Comic als Dokumentarband: Eine Totenstadt in Ägypten

Autobiografie eines Künstlerpaares als Comic: „Chronik einer verschwundenen Stadt“ ist eine Liebeserklärung an das untergegangene Qurna.

Dokumentarband mit paternalistischem Beigeschmack. Bild: Avant-Verlag

Direkt auf einem altägyptischen Gräberfeld West-Thebens befand sich der kleine Ort al-Qurna. Für die Einwohner Qurnas wurde diese Lage zum Verhängnis. Zwischen 2006 und 2008 wurden rund 300 Familien zwangsweise in das Instant-Dorf „Neu-Qurna“ umgesiedelt – offiziell, um illegale Raubgrabungen zu verhindern und weil die Abwässer Qurnas die Grabstätten beschädigten.

Alle Häuser in Qurna wurden unter Einwilligung der Unesco abgerissen. Weil das alte Qurna in der Nähe von Luxor lag, einem der touristischen Epizentren Ägyptens, hatten sich die nicht eben privilegierten Qurnavis als Verkäufer von Urlaubsnippes verdingt. Die Behörden hatten sie zähneknirschend geduldet. In ihren Augen belästigten sie die Touristen.

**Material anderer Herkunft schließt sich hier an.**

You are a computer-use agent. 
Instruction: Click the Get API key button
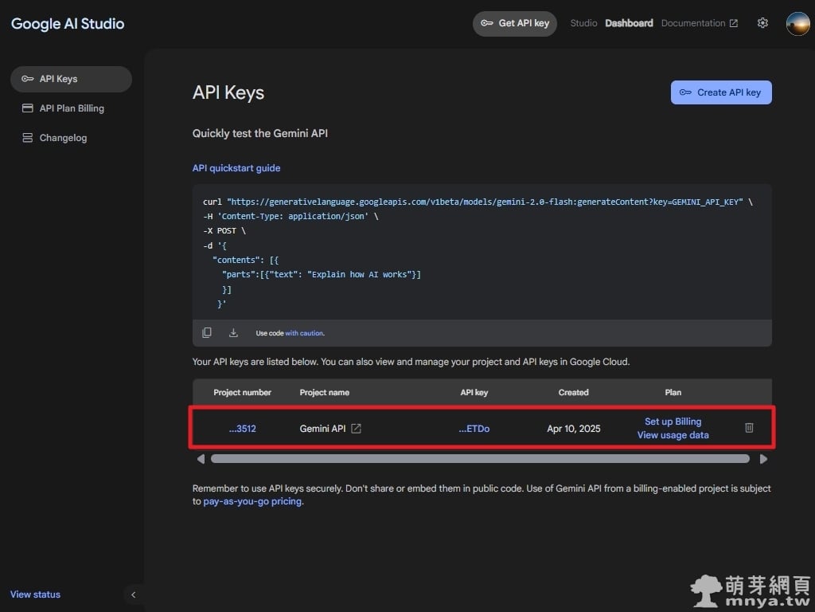coord(515,23)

Im autobiografischen Comic „Chronik einer verschwundenen Stadt“ schildert das französische Künstlerpaar Dibou und Golo sein Leben in Qurna, als es noch existierte. Nachdem Dibou in den neunziger Jahren ihren zukünftigen Ehemann kennen gelernt hatte, reiste sie regelmäßig nach Qurna, wo er bereits vor Jahren sein Zelt aufgeschlagen hatte. Im Gegensatz zu Dibou spricht Golo Arabisch. Ihre Fremdheit ist auf den ersten Seiten noch deutlich zu spüren.

Sichtbarer Kulturschock

Die lebenssprühenden Leute, die sie vor Ort trifft, kommen ihr ziemlich suspekt vor. Die lockere Eingangsatmosphäre lässt das bittere Ende Qurnas noch nicht vorausahnen. Der Karikaturist Golo überzeichnet vertrottelte Pauschalreisende und herumscharwenzelnde Ägypter so, dass Dibous Kulturschock sichtbar wird. In ihrer Erzählung offenbart sie aber auch ganz bewusst die Egozentrik, die ihr als Europäerin eigen ist.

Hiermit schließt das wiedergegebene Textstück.